Rusti sits on a plain called the Rose-mine, outside Samarqand, capital of Tamburlaine’s Empire. Around him, like humps of earth left by a gravedigger, lie the captured elephants of Delhi. Tonight, they will parade in honour of the Emir’s new wife, the twelve-year-old Taman-aghan whom he married yesterday in among the gorgeous pavilions of fur and silk that sprinkle the Rose-mine. The elephants will bend their knees respectfully. They will stretch their trunks and bellow a trumpet fanfare in celebration of the happy event. There will be a circus and poetry, feasting and an ocean of drink.

Rusti has also married again – a sweet girl from Tashkent, whom he heard singing one day outside his window. All nationalities live in Samarqand; where they were born matters very little. His wife Ghazal does not ride into battle, a blue silk sash across her face and only her scowl showing. She is not a warrior. But then neither is Rusti. City men cannot hope to marry fighting wives. Ghazal’s delight is in breeding foals from Arrow. She made Rusti buy a pretty brood mare which cost him all of Borte’s loot and more. He did not mind in the least, but the fact remains: marriage is still a day-to-day terror for Rusti. This wife is so delightful that he cannot quite believe she will stay – that she will not simply wander off one day. He cannot quite believe that Ghazal loves him for anything but his horses.
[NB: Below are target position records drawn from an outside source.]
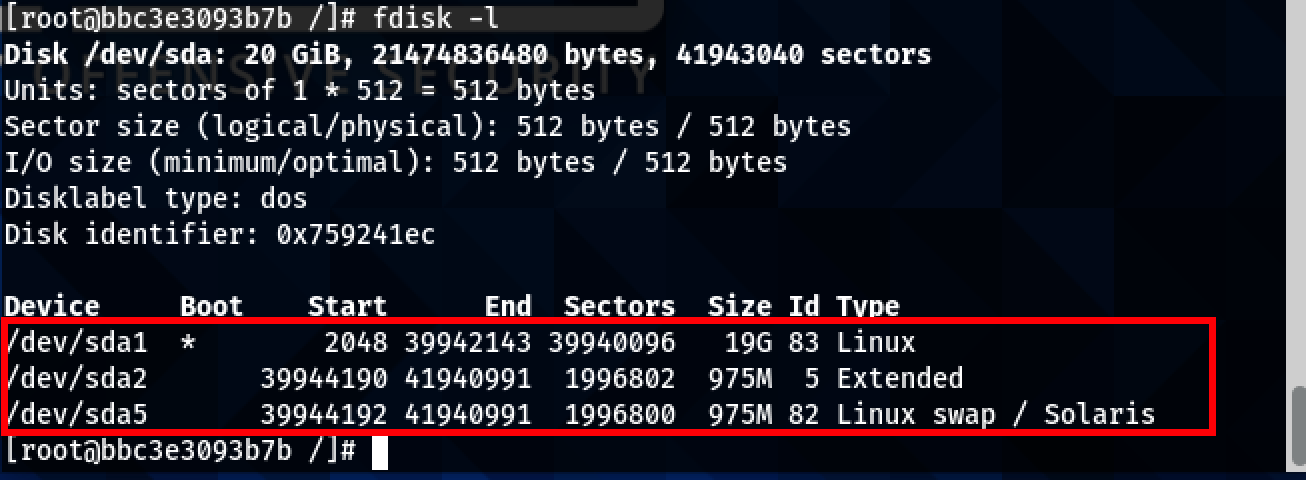Click the "Sectors" column header

(620, 306)
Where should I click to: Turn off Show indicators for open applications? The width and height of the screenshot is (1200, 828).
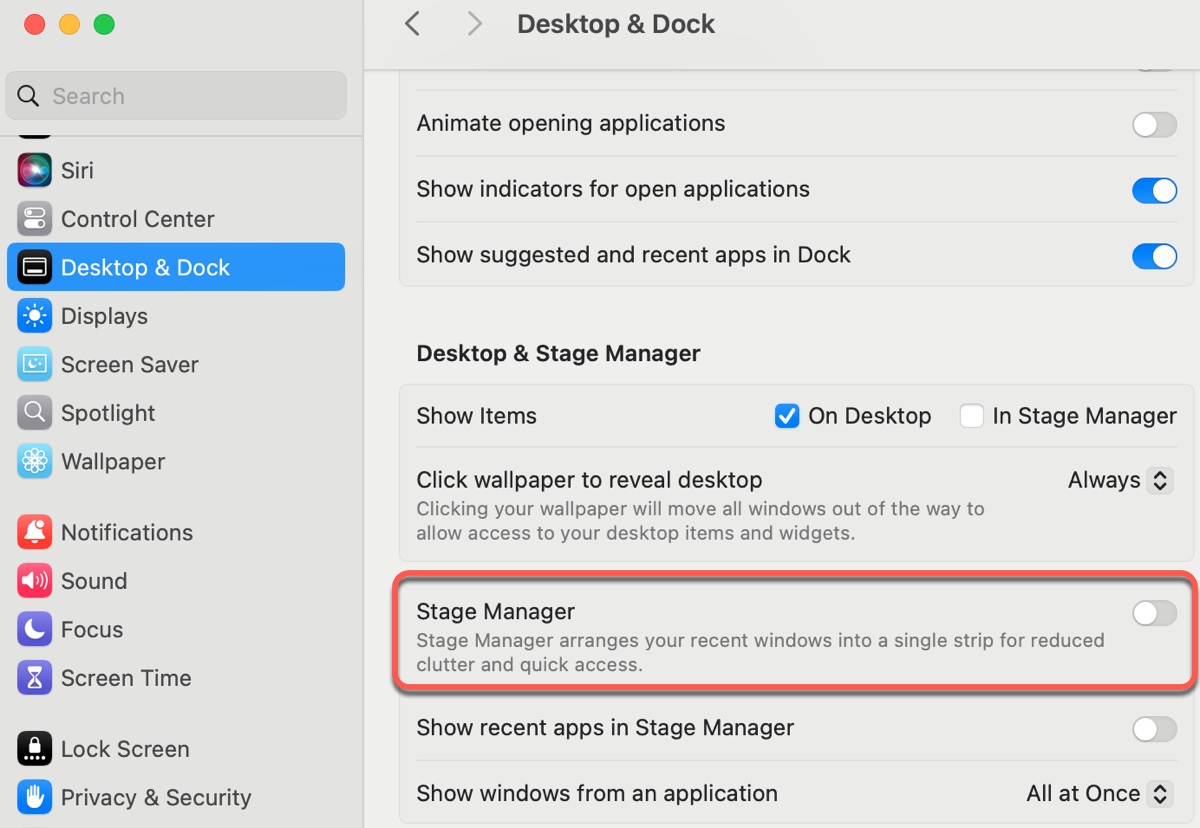tap(1154, 190)
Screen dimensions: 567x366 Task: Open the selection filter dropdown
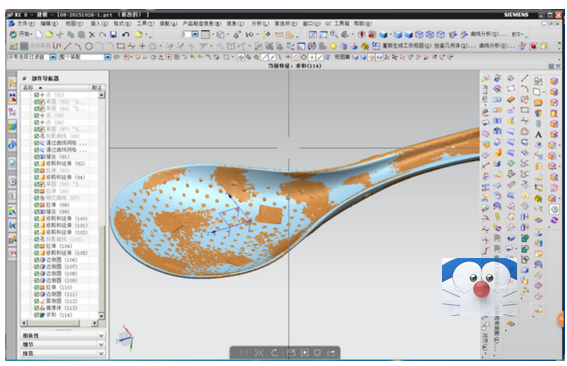[53, 57]
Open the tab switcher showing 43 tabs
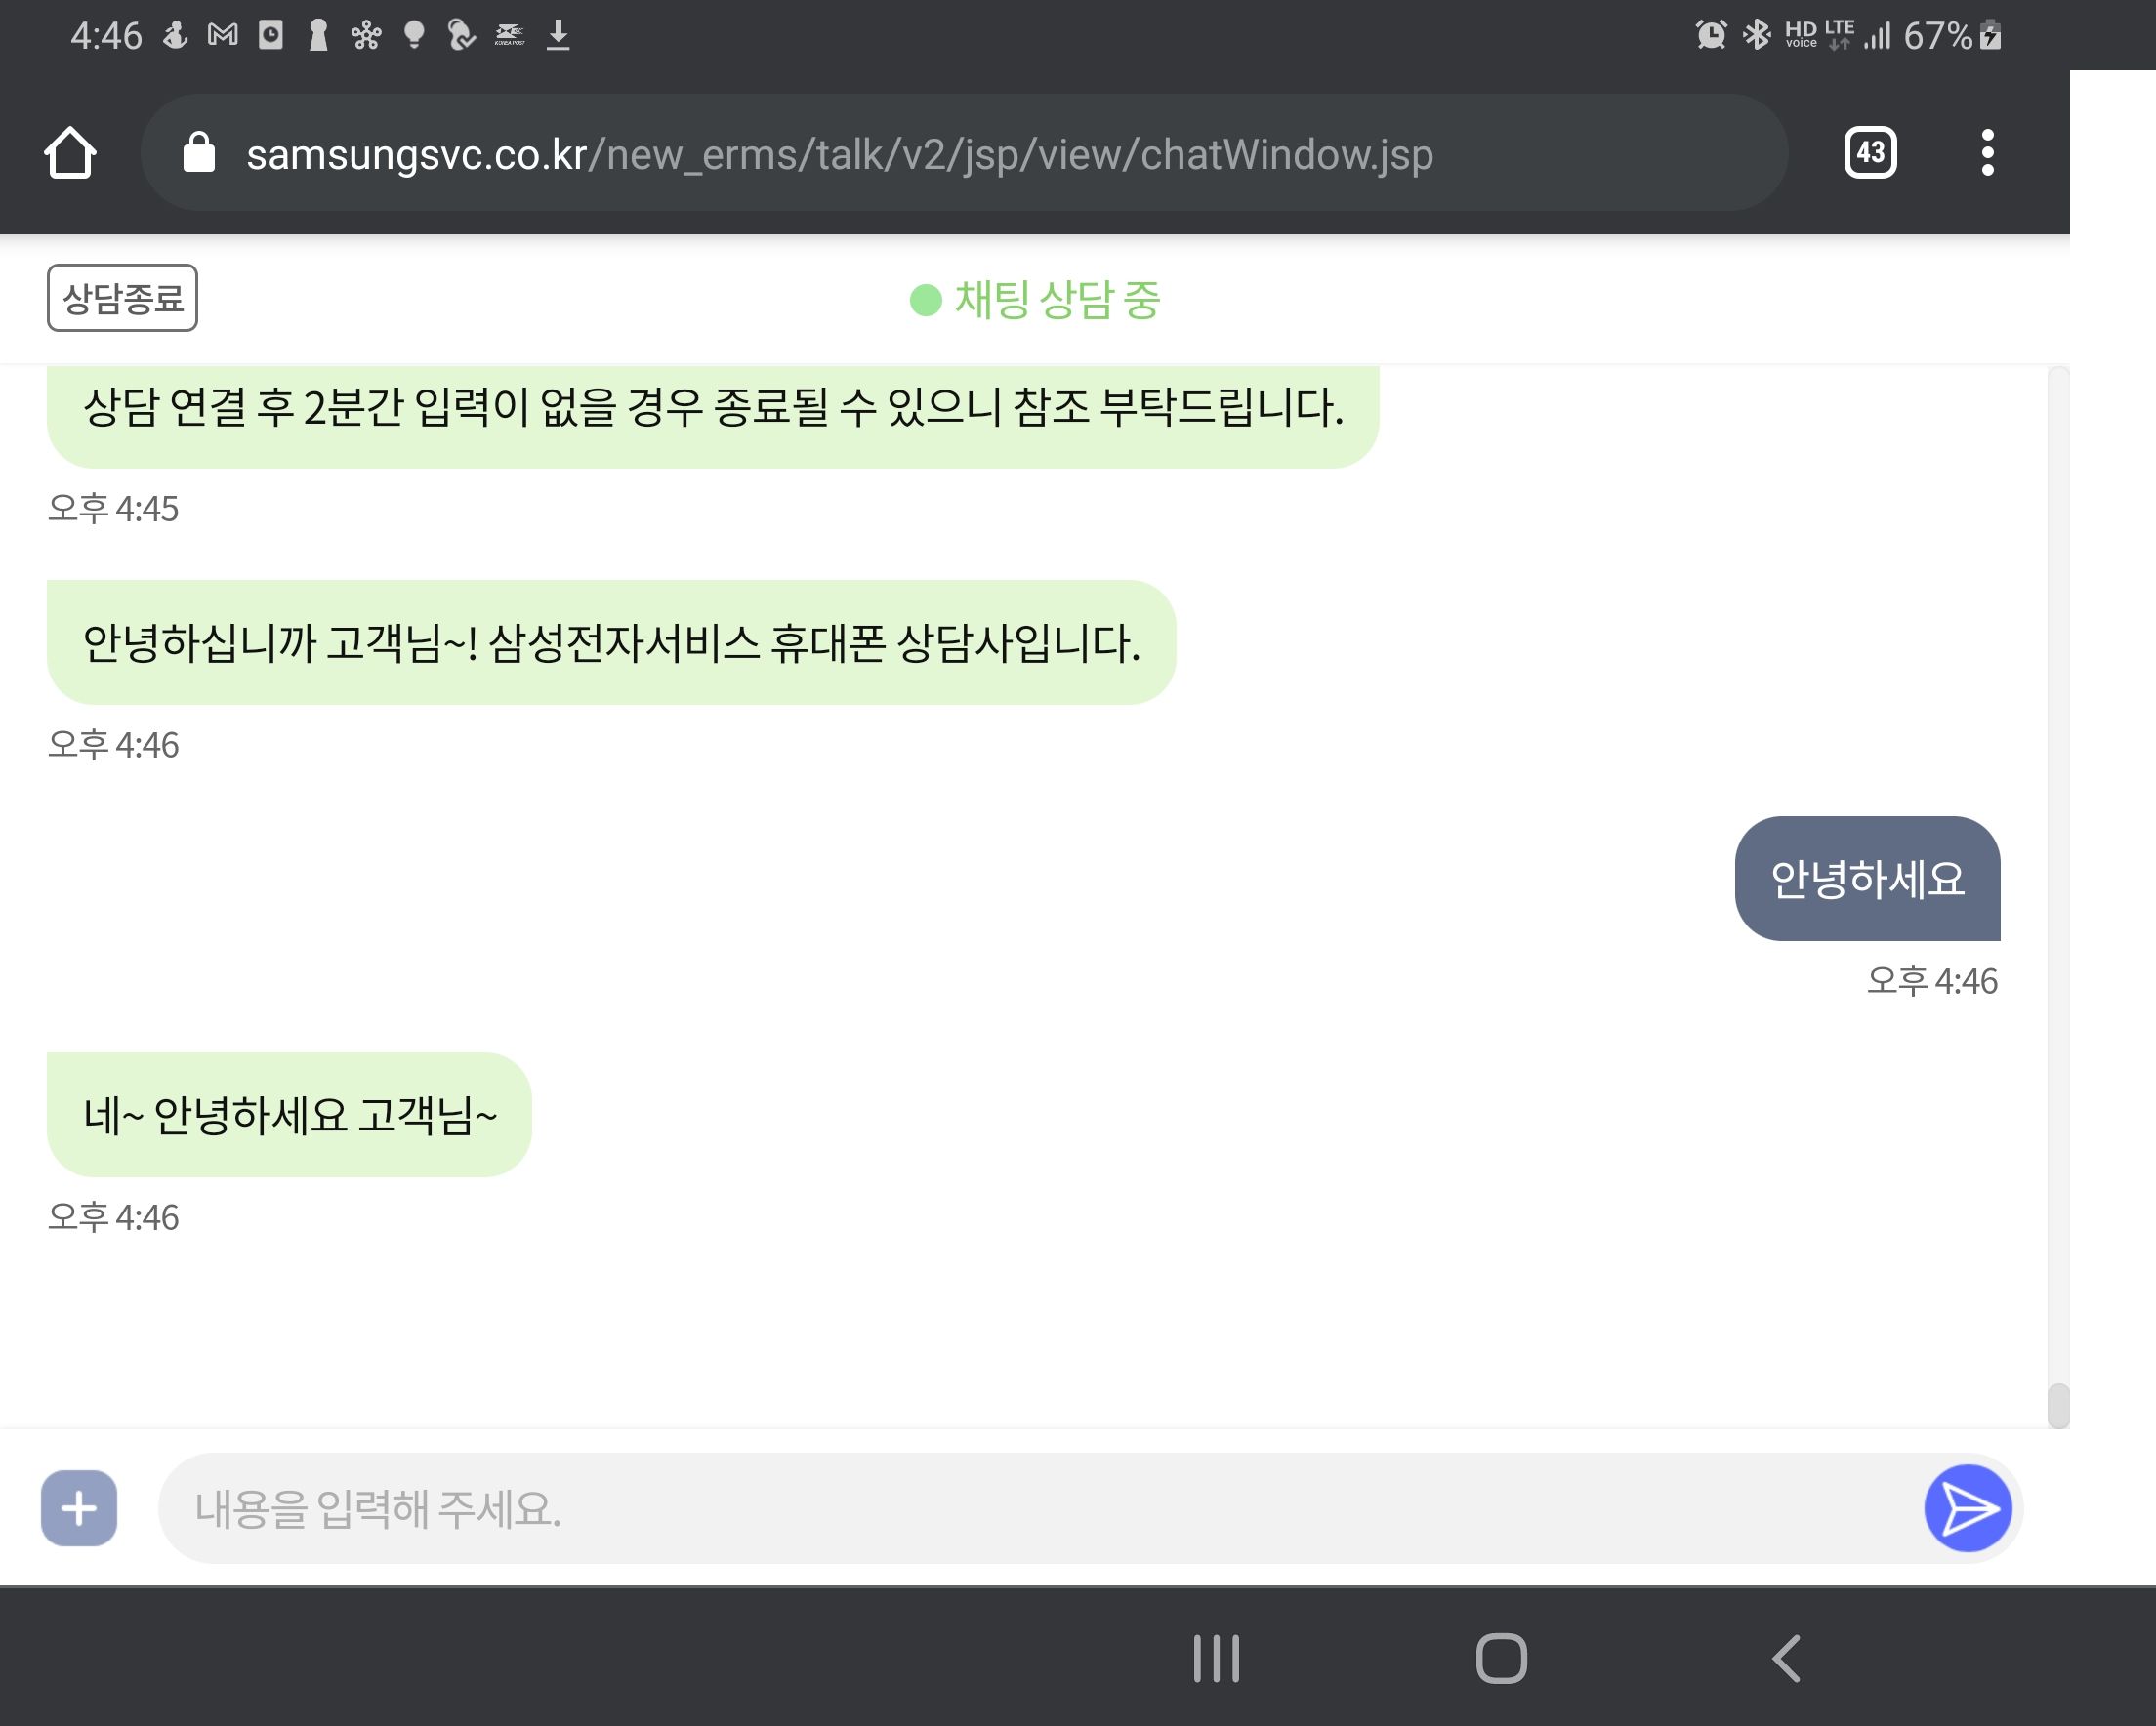This screenshot has width=2156, height=1726. tap(1870, 153)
Little does he know that Ghazal lives in fear and trembling, too. In the tiny family apartment hangs a pen-and-ink portrait of the most beautiful woman she has ever seen. Thinking it must be Rusti’s dead wife (whom he never, never mentions), Ghazal cannot imagine how she can possibly comfort him for such a loss, how she herself can possibly compare with such a beauty.

In one way, though, she is like Borte. Ghazal is afraid of elephants. So whenever Rusti goes to the zoo and sits with his animals and talks to them of God and lightning and India, he goes there alone. They regard him sorrowfully with their small eyes, nod their great heads in sorrowful understanding, caress his face sympathetically with the fluted ends of their trunks. We understand, they seem to say. We too have been enslaved by someone smaller than ourselves. He loves them too: his elephant confidantes, loves to lie along their bony spines on a night like this, counting the stars.

Inside Samarqand today there were silk banners in the streets and red apples floating in the public fountains. There was a royal hunting expedition with greyhounds and panthers, a polo tournament, and a reading of poetry. Rusti’s head is aswirl with the memory of it.

But though the wedding festivities will last for weeks, he knows Emir Tamburlaine will not stay. He never does. Cities are for tajiks. Soon the kibitkis and pavilions and travelling mosques will be packed onto carts again, and a new campaign will begin. The Lord of the Fortunate Conjunction will lead his million-strong family out again on their perpetual journey of conquest…

Not Rusti. Rusti works now at the royal mint in Samarqand, striking coins which carry three planets and three words. Throughout Tamburlaine’s vast Empire, these coins pay for everything: bread and slaves and swords and bracelets and spies and paper and ink and towers of brick. The coins Rusti makes will travel as far as the edge of the world…but Rusti will stay at home.

Only at times like these, when the Horde reels home full of drink and loot and stories and scars and boasting and contempt, only then do the royal elephants come into their own again. As the acrobats string their tightropes and the clowns sew themselves into their animal costumes…then Rusti parades his real-life elephants out of Samarqand, onto the Rose-mine, to perform in the royal circuses.

Tamburlaine’s finest cavalrymen gallop their horses up and down, performing death-defying feats. They pick up their shields from the ground without ever leaving the saddle. They shoot their arrows into targets while riding at full gallop. They slice the heads from straw dummies and send them rolling in among the feet of the crowd, who bray like donkeys, with delight. But sadly Rusti is a tajik. So all he sees, as the straw head rolls to a halt between his feet, is a soft cheek, a beardless chin, a pair of eyes asking him a question he cannot answer.

No matter. A boy astride an elephant is taller than any warrior, and Rusti parades the elephants of Samarqand out onto the Rose-mine, to perform in the royal circuses.

He and Kavi, that is. For where would the elephants of Delhi be without their mahout? And where would Rusti be without his best friend?

Mumu lifts her trunk and snuffs the scent of roses, spices, feasting. She looks as if she is groping for the stars. But the boys know better. They know that elephants ask very little from life. Only Tamburlaine is ambitious to capture the stars and all the lands that lie beneath them.